** Opening PASSAGE TO READ block **

The South Shore's hidden architectural wonders

2013-02-18T00:00:00Z The South Shore's hidden architectural wondersJane Ammeson Times Correspondent
February 18, 2013 12:00 am  • 

Back in 1920, Inland Steel assembled their first company housing project – winding streets of two story duplexes for middle management employees, foremen and skilled workers in a neighborhood in Indiana Harbor called Sunnyside.

The United States Sheet and Tin Plate Company also wanted to provide their workers housing but opted for a more “modern” approach, building formed concrete buildings based upon a style created by inventor Thomas Edison. By 1914, there were some 96 of these edifices.

“They are called Edison Concept homes because there were built using Edison’s developed design,” says Tiffany Tolbert, director of the Indiana Landmarks Northwest Field Office in Hobart.

“However, they are concept [homes] because Edison called for the concrete to be poured in one whole mold for the entire house. The homes in Gary were bored one floor at a time and built in layers.”

Almost a century later, 72 of the Edison homes survive and are part of Gary’s Polk Street Terraces Historic District.

Sunnyside endures as well, as do the wonderful Tudor Revival, Colonial Revival, Craftsman and American Foursquare houses lining the perimeter of Washington Park, in Indiana Harbor, which were built in the 1920s for Inland’s upper management.

All are part of the rich blend of architecture easily found in neighborhoods and along country roads in Northwest Indiana.

Frank Lloyd Wright also made his way to the area, building two homes in Gary. The 1916 Wynant House at 600 Fillmore was destroyed in a fire, but the 1910 Ingwald Moe House at 669 Van Buren still remains.  A later Wright home that survives is the 1939 Andrew F.H. Armstrong House in Ogden Dunes.

“Some of the most well-known architects were George and Phillip Maher who did work in Gary,” says Tolbert. She is an aficionado of early twentieth century architecture, and so enjoys the Horace Mann area of Gary with its Tudor, Spanish and Colonial Revival architecture.

** Closing PASSAGE TO READ block **

• ASSIGNMENT:
Could you continue the article on the South Shore's hidden architectural wonders from the point where it stops?

** Opening SOURCE MATERIAL block **

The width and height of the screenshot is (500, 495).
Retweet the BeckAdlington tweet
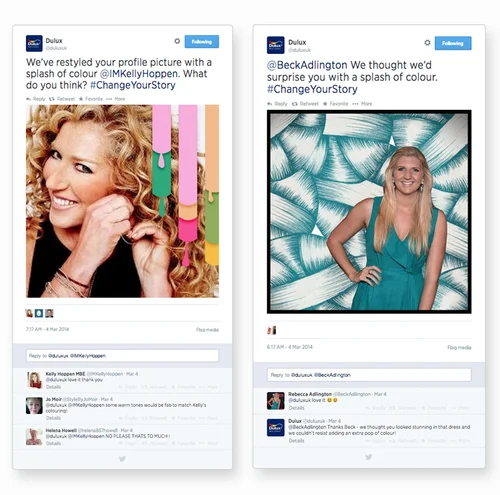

** Closing SOURCE MATERIAL block **

• ANSWER SECTION:
“Edward D. Dart was another well-known architect from Chicago," she said. "He designed St. Augustine Episcopal Church in Gary as well.  In Lowell there are a number of homes designed and built by Claude J. Rumsey – he was more of a builder than architect, but all of his homes have a unique Victorian design. 

"Because of the proximity to Chicago, Northwest Indiana benefited from a number of Chicago architects who designed numerous homes and commercial buildings.  Not all of them were at the level of Frank Lloyd Wright, but they were notable in their own right.”

Wright also designed three homes in St. Joseph and Benton Harbor, Michigan, two small cities on either side of the St. Joseph River.

“That seems like a lot for two small towns,” says Bob Myers,  the museum curator at the History Center at the Court House Square in Berrien Springs, who lives in an 1892 home noted for its ornate side porch and decorative corner roping.  His home is located on State Street in downtown St. Joseph’s historic district.

Myers, along with his wife, Candace, also research the history of area homes for their business My Old House.

Mike Wood and Susan Wilczak renovated a century-old Arts and Crafts home with cedar shingles, one of many built on the hills overlooking Lake Michigan in Benton Harbor’s historic Higman Park in the late 19th and early 20th centuries.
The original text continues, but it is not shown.